I don’t have a silver bullet for this problem. We created a command that analyses a media item and creates missing versions and we try to find the best suited ALT text from the ones provided on the existing languages. It works to some extent, but it’s still hard to manage.
Editing the Alt text field also means you update the statistics fields of the item. As you know, the __Updated field is unversioned, so caching and Last-Modified in the HTTP response header gets messed up. See my post about adding a proper LastModified field to Sitecore as a way of solving this.
Just a note if you didn’t follow me: Why do we need language versions of all images and a relevant ALT text on each language? Well, theoretically don’t, but it certainly helps. On pages where we reference the image, we should have a validator ensuring the image placeholder has a good alternative text. Unless you specify it on the image reference, it will pick up the ALT text from the image itself. Having it on the image means we don’t have to specify it every time we reuse the image and we have a central place to update it. Every time the image is reused, it’s still the same image, so it’s on rare occasions the ALT text needs to be different.
How do you treat your ALT texts on multi-lingual sites?
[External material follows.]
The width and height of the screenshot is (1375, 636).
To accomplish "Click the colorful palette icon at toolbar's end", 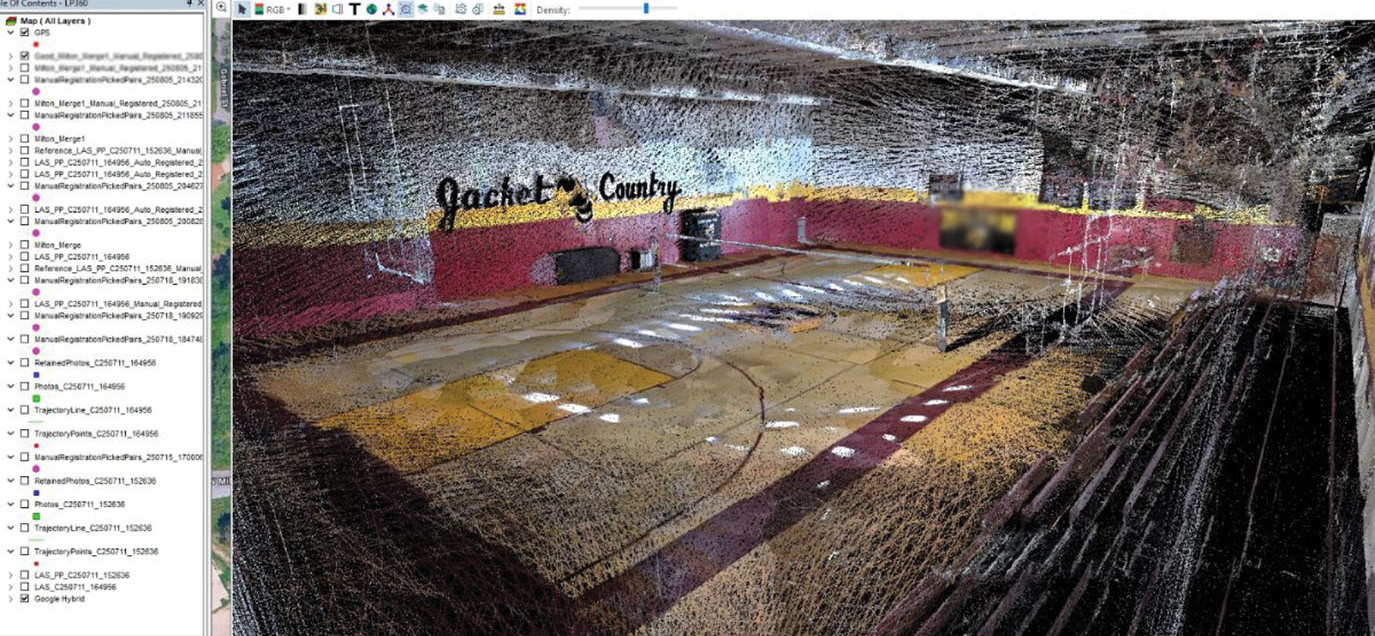I will 519,9.
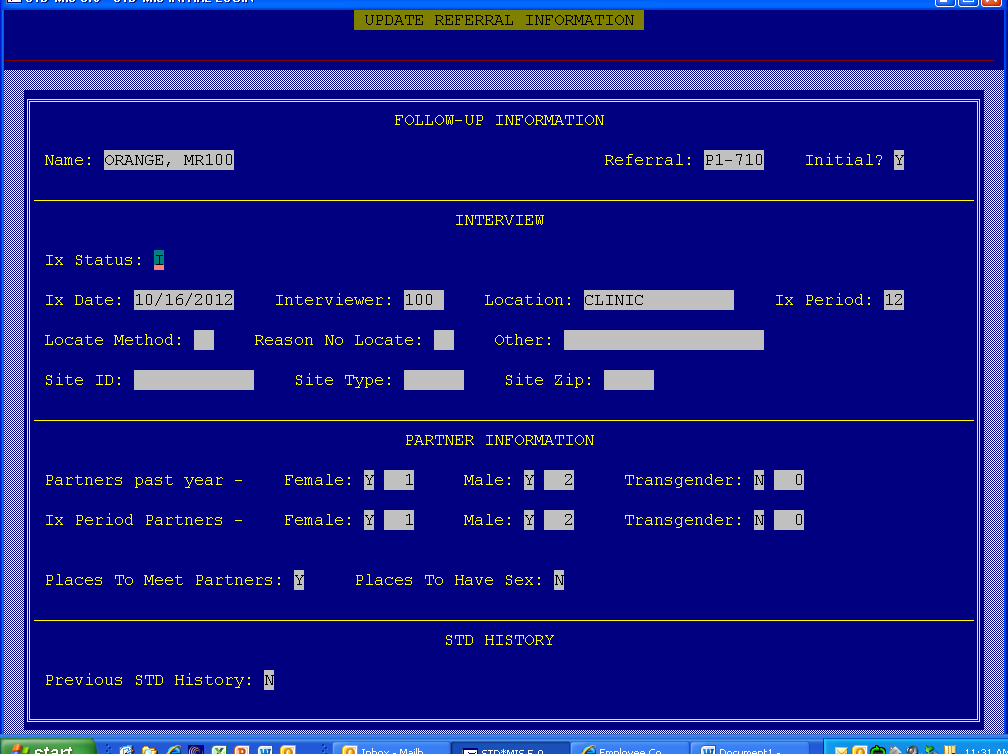Screen dimensions: 1008x754
Task: Click the Referral field P1-710
Action: (734, 160)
What’s your experiences?
Hi Mikael, I think it makes sense that SiteCore creates a language version of every image, as you would want your alt text translated for the same image for SEO reasons.
The issue we face is when you add a language version of a content page (with layout, images, text) the content block is completely emptied.
Is there a way to duplicate the base content when adding a language, which keeps the layout and text (we would just paste the translated text) and which automatically adds the corresponding language ‘version’ of the image?
thanks for you thoughts
T
Hi,
I assume you’re looking for something like the Partial Language Fallback module, that’ll keep the fallback (master) content as-is until you change it. I believe most Sitecore instances would benefit a lot from this module and should have it installed.